━━━━━ EXCERPTED PASSAGE
You want history, you've but to read some of Brad Dimock's books, and check out the legendary "Emerald Mile" by Kevin Fedarko. Brad's titles include Sunk without a sound, about Glen and Bessie Hyde, The Grandest Ride, by Brad and Tom Brownold, The Doing of the Thing about Buzz Holstrom, The Very Hard way about Bert Loper's career. 

Grand Canyon River Guides has a publication called the BQR, Boatman's quarterly review which has some great historic articles, including one about Wally Rist who just passed away. He was a true legend and a very competent doryman.

That should satisfy your need for historical perspective


----------



## Pinchecharlie (Jul 27, 2017)

That's awesome stuff and I will thanks! It's awesome to think about the other areas of the country too though! Guess all religion is local as they say. I've read a little grand canyon stuff and some early oregon dory guy stuff but I never hear about crazy locals sending out of the way unknown stuff. That goes on forever though doesn't it. Still be neat but I suppose difficult to do. Thanks for the references!!!
━━━━━━━━━━
━━━━━ RECORD SET
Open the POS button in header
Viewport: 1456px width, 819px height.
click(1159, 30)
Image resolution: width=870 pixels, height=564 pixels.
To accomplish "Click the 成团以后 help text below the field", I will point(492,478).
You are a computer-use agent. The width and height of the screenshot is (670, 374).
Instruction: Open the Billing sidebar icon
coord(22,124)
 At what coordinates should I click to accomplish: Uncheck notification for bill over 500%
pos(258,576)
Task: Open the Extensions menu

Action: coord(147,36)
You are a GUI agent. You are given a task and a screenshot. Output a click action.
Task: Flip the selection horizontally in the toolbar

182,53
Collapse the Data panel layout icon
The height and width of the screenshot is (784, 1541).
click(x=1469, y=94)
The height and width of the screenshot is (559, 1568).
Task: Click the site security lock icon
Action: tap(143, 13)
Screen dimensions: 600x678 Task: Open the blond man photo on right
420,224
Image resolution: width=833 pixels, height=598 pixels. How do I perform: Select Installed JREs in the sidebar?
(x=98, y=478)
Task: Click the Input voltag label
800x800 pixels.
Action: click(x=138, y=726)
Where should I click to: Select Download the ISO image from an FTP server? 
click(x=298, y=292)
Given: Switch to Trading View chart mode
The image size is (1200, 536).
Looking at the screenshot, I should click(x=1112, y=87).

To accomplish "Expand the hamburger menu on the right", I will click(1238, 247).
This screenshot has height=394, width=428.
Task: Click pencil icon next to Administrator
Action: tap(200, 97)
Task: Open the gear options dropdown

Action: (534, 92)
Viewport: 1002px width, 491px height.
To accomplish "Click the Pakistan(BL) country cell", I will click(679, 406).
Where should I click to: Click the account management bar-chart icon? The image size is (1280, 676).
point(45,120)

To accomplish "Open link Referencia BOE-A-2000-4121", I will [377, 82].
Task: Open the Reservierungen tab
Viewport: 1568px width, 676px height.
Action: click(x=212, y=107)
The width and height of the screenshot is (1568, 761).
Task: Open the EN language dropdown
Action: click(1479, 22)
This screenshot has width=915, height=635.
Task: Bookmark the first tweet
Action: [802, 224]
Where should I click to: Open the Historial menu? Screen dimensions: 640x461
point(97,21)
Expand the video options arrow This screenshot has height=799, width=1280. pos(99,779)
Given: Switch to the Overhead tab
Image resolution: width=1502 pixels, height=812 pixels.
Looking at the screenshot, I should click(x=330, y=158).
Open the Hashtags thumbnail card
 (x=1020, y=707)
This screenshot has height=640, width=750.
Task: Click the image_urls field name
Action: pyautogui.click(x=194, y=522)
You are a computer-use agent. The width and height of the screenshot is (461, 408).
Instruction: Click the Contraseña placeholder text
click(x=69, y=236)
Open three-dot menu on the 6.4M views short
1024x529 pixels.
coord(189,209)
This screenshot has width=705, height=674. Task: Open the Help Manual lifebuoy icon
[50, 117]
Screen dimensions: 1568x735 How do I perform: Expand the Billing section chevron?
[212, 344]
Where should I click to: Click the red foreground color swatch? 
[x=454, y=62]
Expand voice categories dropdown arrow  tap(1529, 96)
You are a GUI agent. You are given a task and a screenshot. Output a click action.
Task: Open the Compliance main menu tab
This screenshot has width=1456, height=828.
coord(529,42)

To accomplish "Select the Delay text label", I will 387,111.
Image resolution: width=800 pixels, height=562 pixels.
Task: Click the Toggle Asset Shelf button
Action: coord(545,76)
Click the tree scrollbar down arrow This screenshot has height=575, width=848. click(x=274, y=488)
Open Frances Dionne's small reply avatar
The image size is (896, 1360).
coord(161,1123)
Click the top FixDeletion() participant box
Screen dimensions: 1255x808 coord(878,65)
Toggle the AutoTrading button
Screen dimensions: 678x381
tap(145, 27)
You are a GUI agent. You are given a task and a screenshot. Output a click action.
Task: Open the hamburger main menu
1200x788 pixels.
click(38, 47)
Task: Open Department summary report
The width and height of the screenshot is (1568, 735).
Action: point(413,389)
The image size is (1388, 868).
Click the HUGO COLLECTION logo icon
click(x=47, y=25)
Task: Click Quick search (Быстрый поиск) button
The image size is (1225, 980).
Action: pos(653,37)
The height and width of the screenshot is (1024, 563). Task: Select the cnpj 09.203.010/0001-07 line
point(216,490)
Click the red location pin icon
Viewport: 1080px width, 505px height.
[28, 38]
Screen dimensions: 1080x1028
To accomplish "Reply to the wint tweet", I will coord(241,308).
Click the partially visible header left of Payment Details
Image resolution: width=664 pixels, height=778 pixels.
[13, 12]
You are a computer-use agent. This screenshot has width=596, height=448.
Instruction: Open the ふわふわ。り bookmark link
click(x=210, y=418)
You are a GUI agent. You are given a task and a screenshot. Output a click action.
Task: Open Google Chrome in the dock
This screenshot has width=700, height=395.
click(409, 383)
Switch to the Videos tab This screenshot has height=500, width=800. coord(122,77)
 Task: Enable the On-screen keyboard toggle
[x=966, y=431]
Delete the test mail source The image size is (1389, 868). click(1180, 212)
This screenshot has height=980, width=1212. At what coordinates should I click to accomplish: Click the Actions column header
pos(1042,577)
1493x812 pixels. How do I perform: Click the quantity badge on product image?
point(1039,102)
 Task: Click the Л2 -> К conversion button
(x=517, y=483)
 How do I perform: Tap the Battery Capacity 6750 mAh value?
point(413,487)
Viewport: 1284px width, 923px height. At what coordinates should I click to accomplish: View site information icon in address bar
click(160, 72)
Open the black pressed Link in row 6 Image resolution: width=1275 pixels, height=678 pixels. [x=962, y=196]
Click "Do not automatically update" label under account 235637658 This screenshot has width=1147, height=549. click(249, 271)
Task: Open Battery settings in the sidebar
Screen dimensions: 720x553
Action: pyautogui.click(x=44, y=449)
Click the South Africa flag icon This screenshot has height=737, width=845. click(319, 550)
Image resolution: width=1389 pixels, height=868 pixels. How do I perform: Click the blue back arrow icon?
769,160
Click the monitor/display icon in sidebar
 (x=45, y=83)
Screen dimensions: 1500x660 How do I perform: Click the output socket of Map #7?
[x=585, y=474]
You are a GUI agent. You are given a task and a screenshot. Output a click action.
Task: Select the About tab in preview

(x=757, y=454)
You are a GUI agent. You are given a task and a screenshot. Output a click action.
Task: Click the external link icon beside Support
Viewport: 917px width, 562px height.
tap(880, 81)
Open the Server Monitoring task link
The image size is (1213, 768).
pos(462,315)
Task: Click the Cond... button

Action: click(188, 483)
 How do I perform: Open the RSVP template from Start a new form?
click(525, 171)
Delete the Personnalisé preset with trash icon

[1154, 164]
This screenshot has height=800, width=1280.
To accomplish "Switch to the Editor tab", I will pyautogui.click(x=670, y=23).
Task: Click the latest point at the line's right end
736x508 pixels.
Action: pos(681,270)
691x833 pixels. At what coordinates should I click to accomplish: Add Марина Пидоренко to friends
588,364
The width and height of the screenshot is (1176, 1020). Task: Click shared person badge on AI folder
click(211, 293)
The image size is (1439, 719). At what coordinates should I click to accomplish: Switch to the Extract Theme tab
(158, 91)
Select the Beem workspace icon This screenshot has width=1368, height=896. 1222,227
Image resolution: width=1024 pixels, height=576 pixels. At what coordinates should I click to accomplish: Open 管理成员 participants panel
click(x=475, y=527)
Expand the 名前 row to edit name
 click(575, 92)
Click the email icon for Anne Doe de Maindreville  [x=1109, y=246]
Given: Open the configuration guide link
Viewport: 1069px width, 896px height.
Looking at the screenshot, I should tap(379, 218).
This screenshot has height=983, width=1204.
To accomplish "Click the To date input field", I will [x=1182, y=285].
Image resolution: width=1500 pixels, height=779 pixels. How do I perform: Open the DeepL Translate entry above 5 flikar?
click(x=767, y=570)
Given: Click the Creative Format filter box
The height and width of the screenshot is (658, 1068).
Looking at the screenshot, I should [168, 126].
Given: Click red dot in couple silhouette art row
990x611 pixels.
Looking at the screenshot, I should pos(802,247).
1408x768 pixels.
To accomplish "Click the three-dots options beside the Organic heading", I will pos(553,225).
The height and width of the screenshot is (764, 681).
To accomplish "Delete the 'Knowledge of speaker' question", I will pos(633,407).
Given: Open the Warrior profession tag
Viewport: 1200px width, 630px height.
━━━━━━━━━━
SET PROBLEM :: Extend the forum thread above about Grand Canyon river-running history books, starting right after its final post.

RESPONSE TO THE TASK ::
----------



## Roguemeup (Jun 5, 2013)

To all the Postees and especially to Mikey and Gary....

I've been tremendously lucky to have grown up with these gentlemen. Mike convinced my dad to get into rafting 40 plus years ago and I've been rafting with Mike ever since. I've been on some epic trips with Mike in all sorts of weather and with all sorts of people. I'll never forget when Mike led 4 forty-something year olds down the Illinois. He was 71. 

We, the kids of these adventure seekers, have kept the flame alive and love boating with our respective families. Rogue, Middle Fork, Main, Deschutes, Snake, Selway to name a few....I'll be the lucky one in March 2022 to be with Mike and his family on the Grand. 

I'm sharing the picture attached. (I'm the one eating) This might be the best picture in the world to me. My dad was stoked to have 3 generations of rafters on the Rogue. I know Mike was as well. 

If you see us on the river, please say hi. 

Matt Mohill


----------



## SixPek (Jul 19, 2016)

I love this thread. These guys are badasses.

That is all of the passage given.